## Set problem
Gather every line of the listing below that contains the string "image". Case counts, so match uppercase and lowercase letters exactly.

Stored items from a collection
▬▬▬▬▬▬
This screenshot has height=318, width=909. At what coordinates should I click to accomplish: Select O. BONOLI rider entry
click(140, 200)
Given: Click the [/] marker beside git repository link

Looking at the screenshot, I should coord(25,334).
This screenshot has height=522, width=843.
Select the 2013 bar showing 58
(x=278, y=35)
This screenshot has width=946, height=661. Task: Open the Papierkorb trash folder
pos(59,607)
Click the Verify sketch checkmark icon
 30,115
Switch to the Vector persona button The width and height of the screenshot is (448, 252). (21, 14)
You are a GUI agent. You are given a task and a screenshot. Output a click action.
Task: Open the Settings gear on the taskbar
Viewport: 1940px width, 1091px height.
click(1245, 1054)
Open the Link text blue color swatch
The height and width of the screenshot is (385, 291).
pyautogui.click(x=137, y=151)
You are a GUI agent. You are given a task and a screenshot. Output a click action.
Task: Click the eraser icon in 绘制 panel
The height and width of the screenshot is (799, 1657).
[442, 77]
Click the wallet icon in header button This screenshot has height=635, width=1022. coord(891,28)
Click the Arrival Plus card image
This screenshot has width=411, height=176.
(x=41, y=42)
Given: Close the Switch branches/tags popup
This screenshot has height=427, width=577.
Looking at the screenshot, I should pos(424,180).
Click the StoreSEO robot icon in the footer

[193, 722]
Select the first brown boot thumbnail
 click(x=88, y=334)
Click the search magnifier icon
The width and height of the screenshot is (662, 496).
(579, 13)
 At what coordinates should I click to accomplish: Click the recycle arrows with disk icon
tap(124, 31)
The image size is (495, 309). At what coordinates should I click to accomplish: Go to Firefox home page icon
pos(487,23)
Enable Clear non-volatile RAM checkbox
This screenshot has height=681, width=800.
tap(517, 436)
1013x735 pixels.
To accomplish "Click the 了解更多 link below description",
▬▬▬▬▬▬
## Result
Click the Arrival Plus card image
The image size is (495, 309). At what coordinates should I click to accomplish: Go to Firefox home page icon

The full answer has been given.